I get social anxiety but I honestly feel that's the conditioning that's been beaten into us as neurodivergent people to get us to not do what comes naturally. Because we've all been blunt and direct and had people shit on us for it. But the truth is that it's better 99% of the time to be blunt and direct anyways and that neurotypical people suck at communicating.
Yeah. In my life I've definitely had people kind of beat the whole "think before you speak" type stuff into me. Conditioning is definitely a large part of it.
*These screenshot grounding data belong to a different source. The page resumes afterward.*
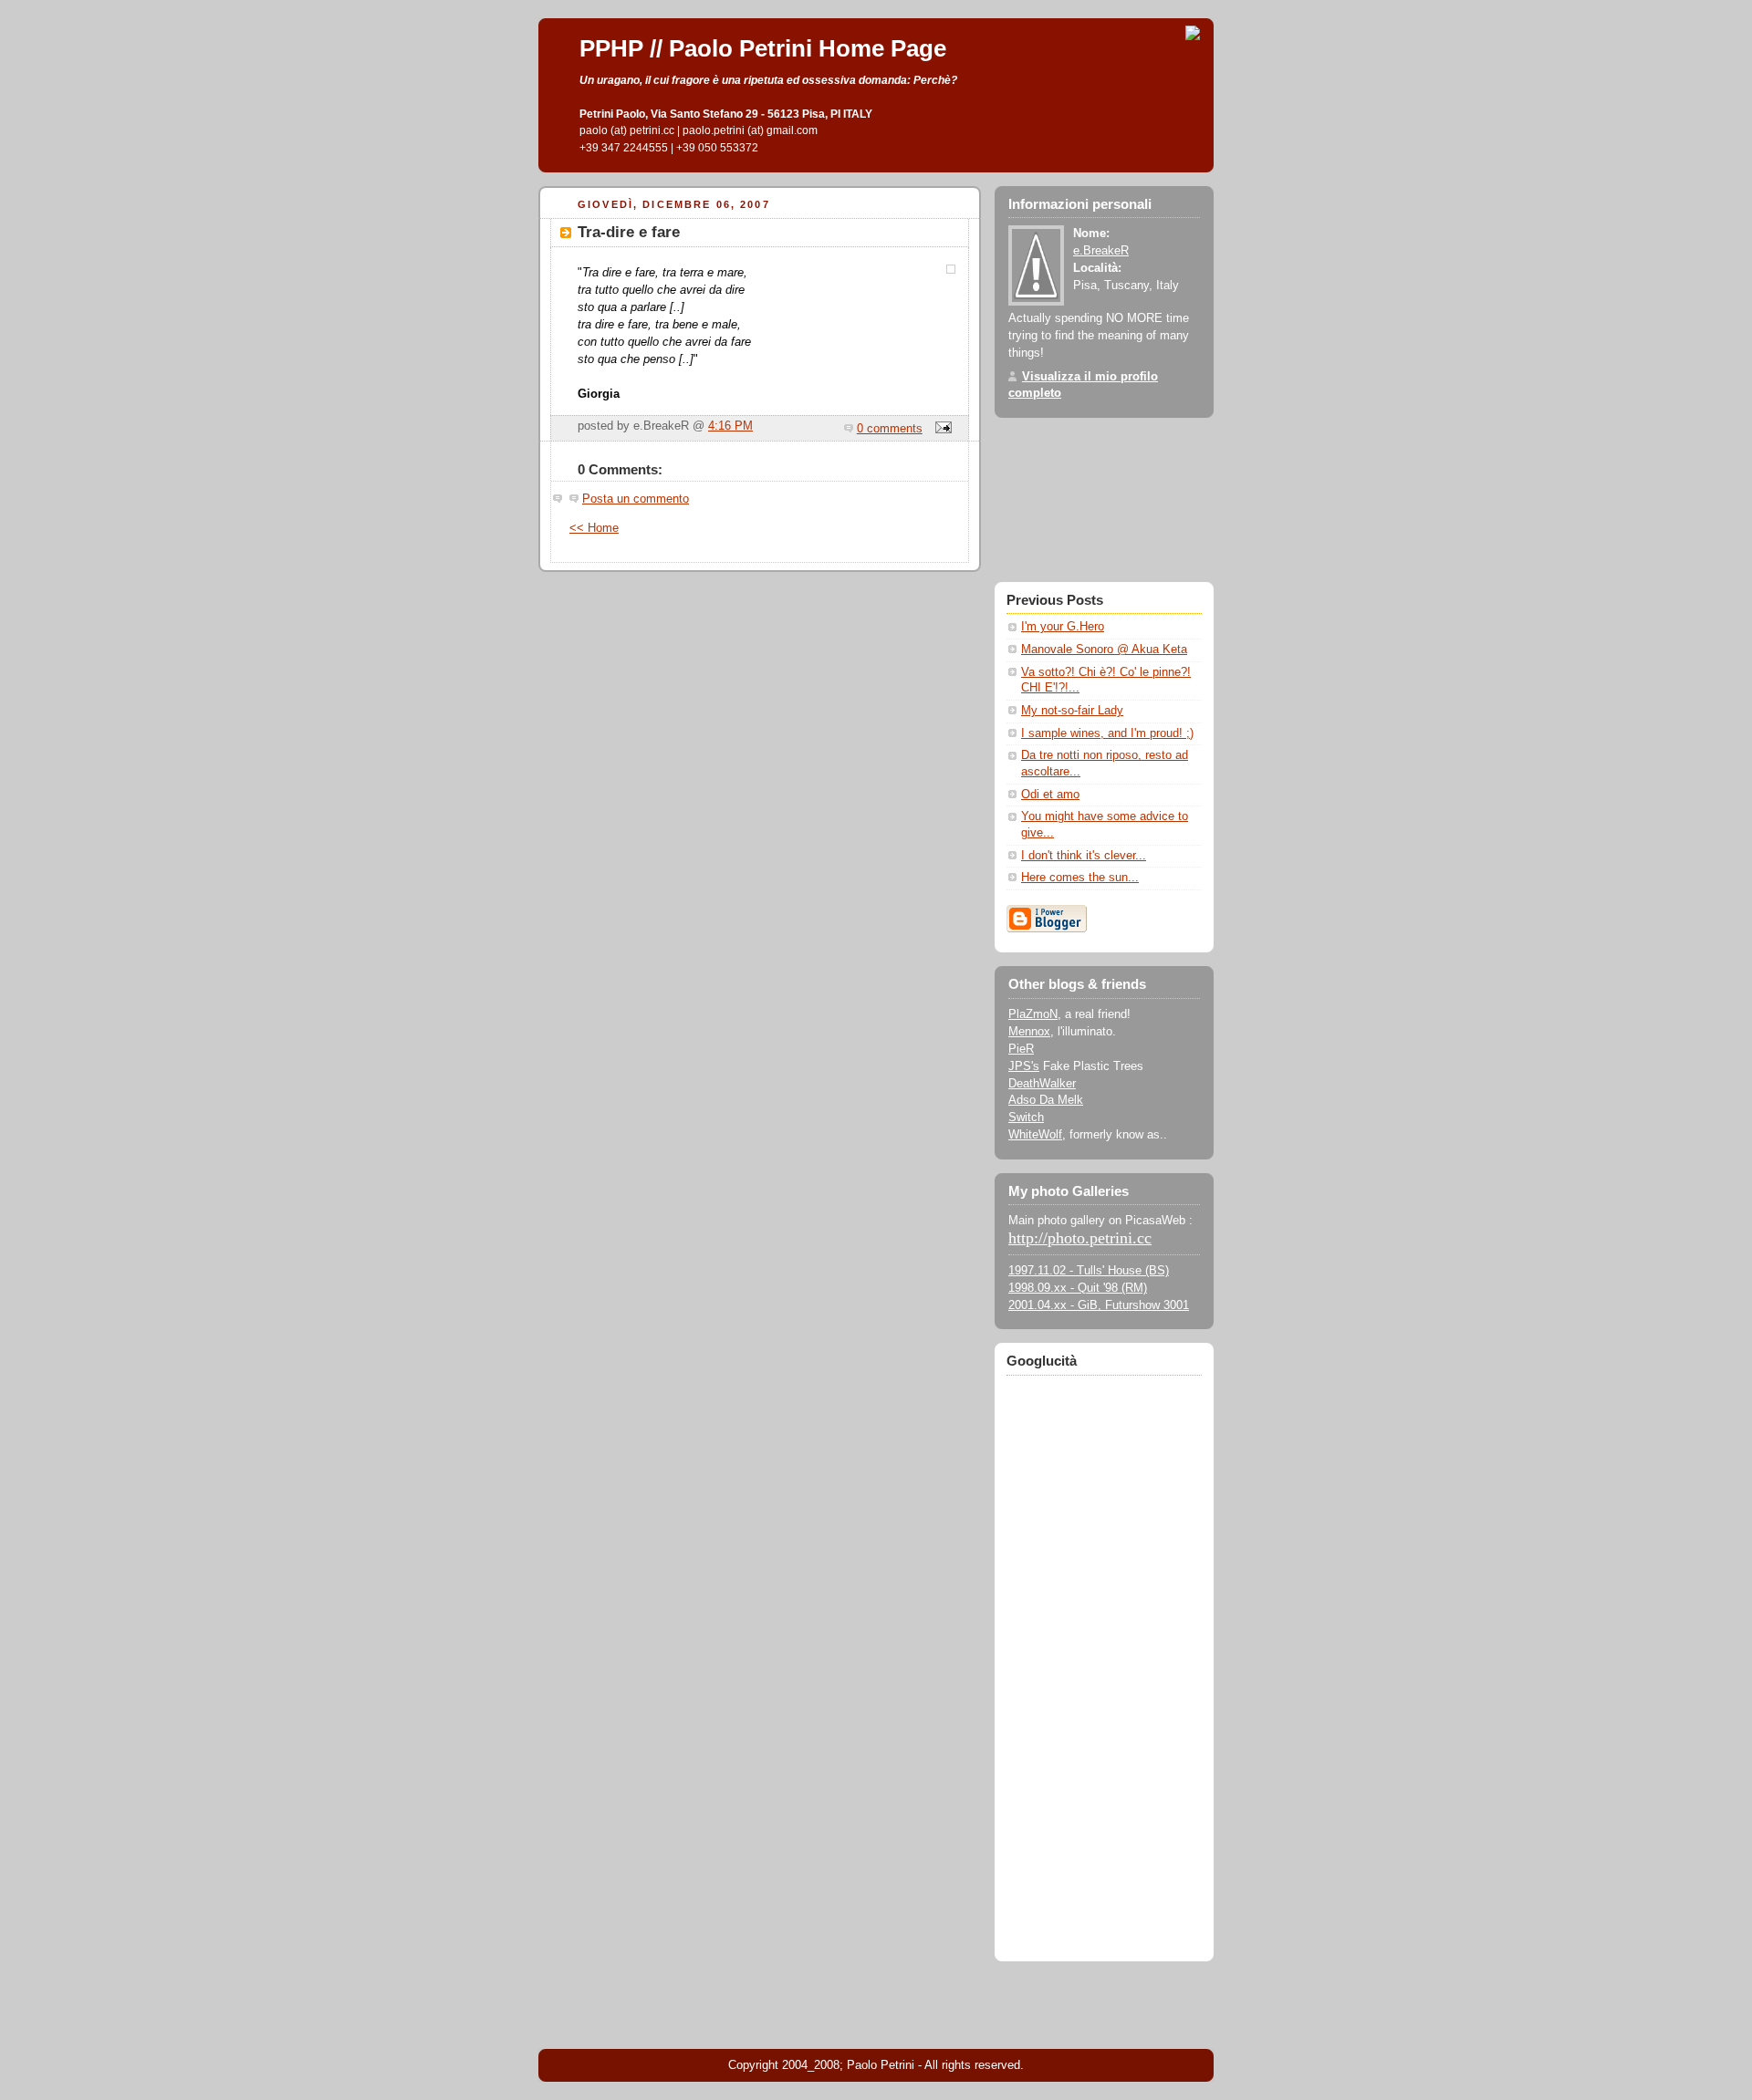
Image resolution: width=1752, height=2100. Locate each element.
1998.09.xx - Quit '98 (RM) (1077, 1288)
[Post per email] (940, 428)
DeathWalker (1042, 1083)
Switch (1026, 1117)
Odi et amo (1050, 794)
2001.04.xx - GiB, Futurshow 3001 (1098, 1305)
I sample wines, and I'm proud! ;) (1107, 733)
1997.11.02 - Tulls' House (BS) (1088, 1270)
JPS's (1023, 1066)
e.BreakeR (1101, 250)
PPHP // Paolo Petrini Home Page (762, 48)
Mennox (1029, 1031)
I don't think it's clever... (1083, 855)
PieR (1021, 1049)
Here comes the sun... (1080, 877)
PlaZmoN (1033, 1014)
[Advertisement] (1104, 1654)
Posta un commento (635, 499)
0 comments (890, 428)
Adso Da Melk (1045, 1100)
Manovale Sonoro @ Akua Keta (1104, 649)
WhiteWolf (1035, 1134)
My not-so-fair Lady (1072, 710)
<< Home (594, 528)
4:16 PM (730, 426)
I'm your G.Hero (1062, 626)
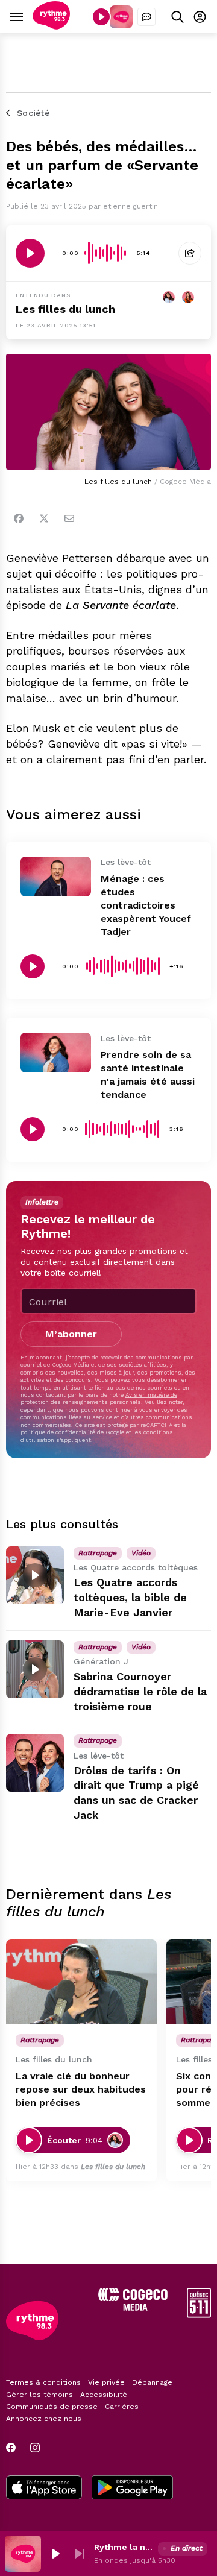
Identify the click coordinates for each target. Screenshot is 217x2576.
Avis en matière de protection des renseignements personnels (98, 1398)
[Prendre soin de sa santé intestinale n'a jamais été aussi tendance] (55, 1052)
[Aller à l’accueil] (51, 26)
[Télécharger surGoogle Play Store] (132, 2488)
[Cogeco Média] (133, 2307)
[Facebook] (18, 518)
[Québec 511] (199, 2314)
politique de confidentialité (57, 1432)
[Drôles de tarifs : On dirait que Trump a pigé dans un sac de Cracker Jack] (35, 1763)
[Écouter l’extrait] (30, 253)
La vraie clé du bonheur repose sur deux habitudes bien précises (81, 2089)
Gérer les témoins (39, 2394)
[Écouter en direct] (101, 17)
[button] (55, 2554)
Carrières (122, 2406)
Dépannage (152, 2382)
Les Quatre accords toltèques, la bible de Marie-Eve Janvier (130, 1597)
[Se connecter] (199, 16)
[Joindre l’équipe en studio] (146, 17)
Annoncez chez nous (43, 2418)
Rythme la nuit (123, 2547)
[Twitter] (44, 518)
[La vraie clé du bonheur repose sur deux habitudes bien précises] (81, 1981)
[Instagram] (35, 2447)
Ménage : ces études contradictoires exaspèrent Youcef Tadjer (146, 905)
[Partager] (189, 253)
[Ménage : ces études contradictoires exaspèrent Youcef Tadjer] (55, 876)
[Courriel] (69, 518)
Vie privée (106, 2382)
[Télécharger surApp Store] (44, 2488)
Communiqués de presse (52, 2406)
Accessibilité (103, 2394)
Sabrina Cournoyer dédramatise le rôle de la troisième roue (140, 1691)
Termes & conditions (43, 2382)
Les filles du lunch (65, 309)
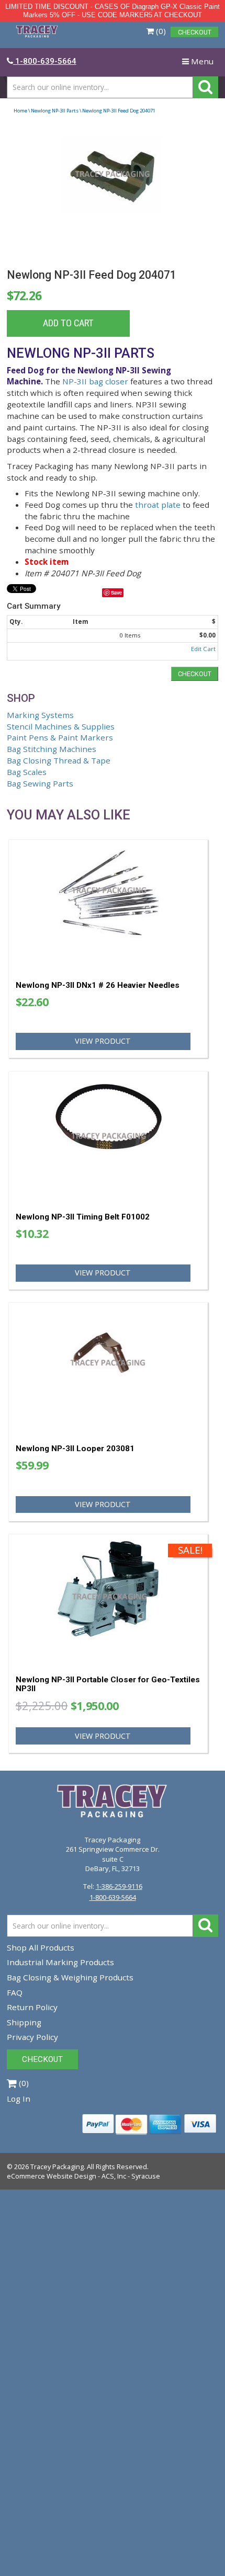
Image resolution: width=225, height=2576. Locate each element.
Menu (200, 63)
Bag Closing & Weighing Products (70, 1977)
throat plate (158, 504)
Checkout (194, 674)
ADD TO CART (68, 323)
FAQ (14, 1992)
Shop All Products (40, 1947)
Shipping (24, 2022)
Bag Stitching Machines (51, 749)
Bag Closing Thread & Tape (58, 760)
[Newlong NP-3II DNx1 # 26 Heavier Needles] (108, 906)
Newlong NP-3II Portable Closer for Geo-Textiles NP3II (108, 1684)
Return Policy (32, 2007)
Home (20, 110)
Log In (18, 2098)
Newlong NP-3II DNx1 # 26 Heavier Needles (97, 985)
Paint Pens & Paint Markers (60, 737)
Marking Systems (40, 715)
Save (116, 592)
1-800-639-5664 (112, 1897)
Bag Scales (27, 772)
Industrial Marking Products (60, 1962)
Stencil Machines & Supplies (61, 726)
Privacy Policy (32, 2037)
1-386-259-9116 (119, 1886)
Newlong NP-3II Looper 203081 (75, 1448)
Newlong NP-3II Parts (54, 110)
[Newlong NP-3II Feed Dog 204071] (113, 194)
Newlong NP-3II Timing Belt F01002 (83, 1217)
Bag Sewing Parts (40, 783)
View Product (103, 1041)
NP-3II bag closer (95, 381)
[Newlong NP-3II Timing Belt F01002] (108, 1138)
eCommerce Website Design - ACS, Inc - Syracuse (83, 2176)
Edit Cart (203, 649)
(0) (160, 31)
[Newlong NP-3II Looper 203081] (108, 1369)
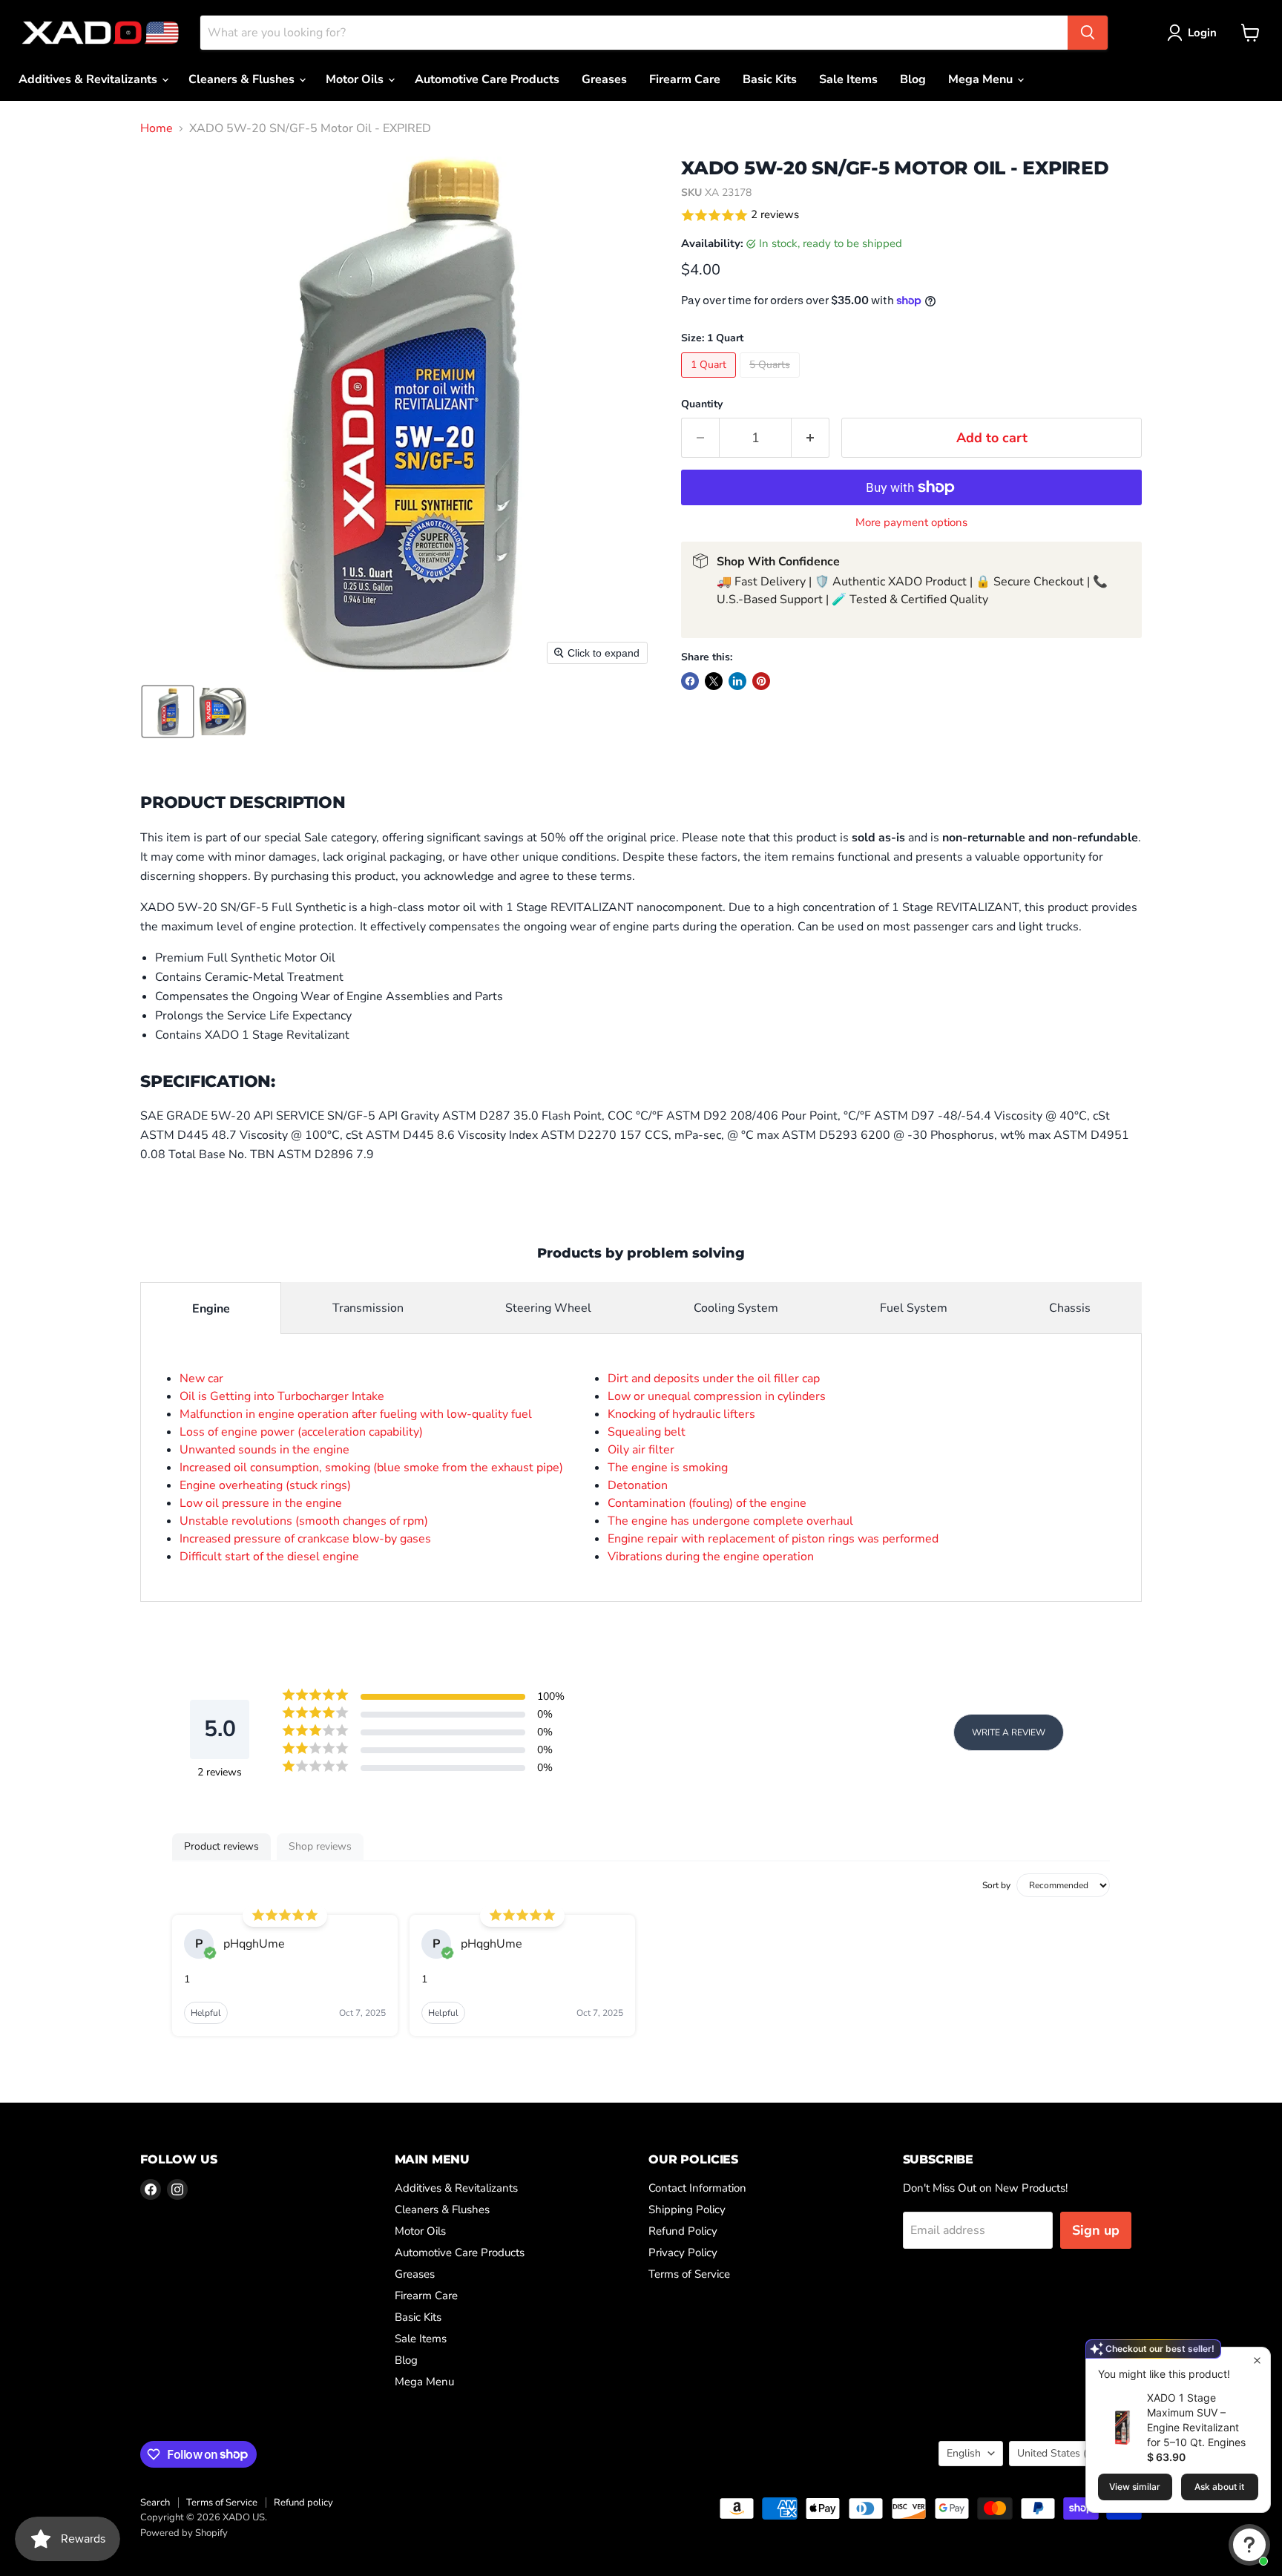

I think the 1% of the time thinking before you speak is necessary is probably when people are in mourning and that's about it. Oh and ensuring you aren't using slurs
A man asking a women if they're a lesbian is usually not going to be a fun conversation for the woman
For me that's mostly because of the men who react to "i'm a lesbian" with "rly tho?"
Yeah this is the impression I got from how this kind of thing usually goes. At least for me I'd rather have someone ask directly and then not be weird about it then circle around trying to Sherlock Holmes my sexuality.
I don't think this is about making sure the women are comfortable tbh. it seems more like it's about the posters in question not having to risk making it obvious that they're interested romantically in someone who might not be interested in them.
asking about celebrity or fictional crushes
BTW that's easily in the top 5 of most awkward smalltalk topics for me because i do not have celebrity or fictional crushes, the entire idea of crushing on somebody i only know from a tv show or who doesn't even exist seems totally alien to me and i hate explaining that to people who do not get this.
I don’t know if I should copy-paste the now-deleted post in question here (within cw spoilers) or just leave it.